Сохранённые записи
================

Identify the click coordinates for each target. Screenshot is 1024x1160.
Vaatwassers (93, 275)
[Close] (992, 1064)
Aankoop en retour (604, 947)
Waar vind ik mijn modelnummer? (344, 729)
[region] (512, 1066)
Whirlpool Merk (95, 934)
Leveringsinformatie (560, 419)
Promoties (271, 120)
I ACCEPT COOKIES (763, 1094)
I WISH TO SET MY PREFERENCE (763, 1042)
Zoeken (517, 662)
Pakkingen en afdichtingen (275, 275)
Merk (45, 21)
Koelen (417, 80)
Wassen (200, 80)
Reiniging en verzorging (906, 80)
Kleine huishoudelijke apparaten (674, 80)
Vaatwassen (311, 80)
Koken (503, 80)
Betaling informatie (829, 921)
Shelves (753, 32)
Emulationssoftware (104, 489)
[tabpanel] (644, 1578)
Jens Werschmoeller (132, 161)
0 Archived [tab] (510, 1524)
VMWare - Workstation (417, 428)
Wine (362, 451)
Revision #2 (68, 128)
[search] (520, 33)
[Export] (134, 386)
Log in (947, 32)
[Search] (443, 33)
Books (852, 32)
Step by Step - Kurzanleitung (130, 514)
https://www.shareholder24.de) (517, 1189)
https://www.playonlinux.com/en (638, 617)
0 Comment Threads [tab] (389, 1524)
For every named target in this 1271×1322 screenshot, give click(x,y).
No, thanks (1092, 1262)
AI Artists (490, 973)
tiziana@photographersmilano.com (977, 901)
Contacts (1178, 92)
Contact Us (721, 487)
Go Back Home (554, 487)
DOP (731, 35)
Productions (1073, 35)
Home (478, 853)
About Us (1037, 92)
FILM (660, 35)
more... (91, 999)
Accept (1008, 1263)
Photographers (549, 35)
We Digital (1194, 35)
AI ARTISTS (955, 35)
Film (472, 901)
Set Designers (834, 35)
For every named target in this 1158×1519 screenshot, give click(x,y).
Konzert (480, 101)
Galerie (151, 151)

================

* ЗАДАНИЕ: Замените в списке выше «Merk» на «Marke» и приведите его целиком, больше ничего не меняя.

* ПРАВИЛЬНЫЙ ОТВЕТ:
Identify the click coordinates for each target. Screenshot is 1024x1160.
Vaatwassers (93, 275)
[Close] (992, 1064)
Aankoop en retour (604, 947)
Waar vind ik mijn modelnummer? (344, 729)
[region] (512, 1066)
Whirlpool Marke (95, 934)
Leveringsinformatie (560, 419)
Promoties (271, 120)
I ACCEPT COOKIES (763, 1094)
I WISH TO SET MY PREFERENCE (763, 1042)
Zoeken (517, 662)
Pakkingen en afdichtingen (275, 275)
Marke (45, 21)
Koelen (417, 80)
Wassen (200, 80)
Reiniging en verzorging (906, 80)
Kleine huishoudelijke apparaten (674, 80)
Vaatwassen (311, 80)
Koken (503, 80)
Betaling informatie (829, 921)
Shelves (753, 32)
Emulationssoftware (104, 489)
[tabpanel] (644, 1578)
Jens Werschmoeller (132, 161)
0 Archived [tab] (510, 1524)
VMWare - Workstation (417, 428)
Wine (362, 451)
Revision #2 (68, 128)
[search] (520, 33)
[Export] (134, 386)
Log in (947, 32)
[Search] (443, 33)
Books (852, 32)
Step by Step - Kurzanleitung (130, 514)
https://www.shareholder24.de) (517, 1189)
https://www.playonlinux.com/en (638, 617)
0 Comment Threads [tab] (389, 1524)
For every named target in this 1271×1322 screenshot, give click(x,y).
No, thanks (1092, 1262)
AI Artists (490, 973)
tiziana@photographersmilano.com (977, 901)
Contacts (1178, 92)
Contact Us (721, 487)
Go Back Home (554, 487)
DOP (731, 35)
Productions (1073, 35)
Home (478, 853)
About Us (1037, 92)
FILM (660, 35)
more... (91, 999)
Accept (1008, 1263)
Photographers (549, 35)
We Digital (1194, 35)
AI ARTISTS (955, 35)
Film (472, 901)
Set Designers (834, 35)
For every named target in this 1158×1519 screenshot, give click(x,y).
Konzert (480, 101)
Galerie (151, 151)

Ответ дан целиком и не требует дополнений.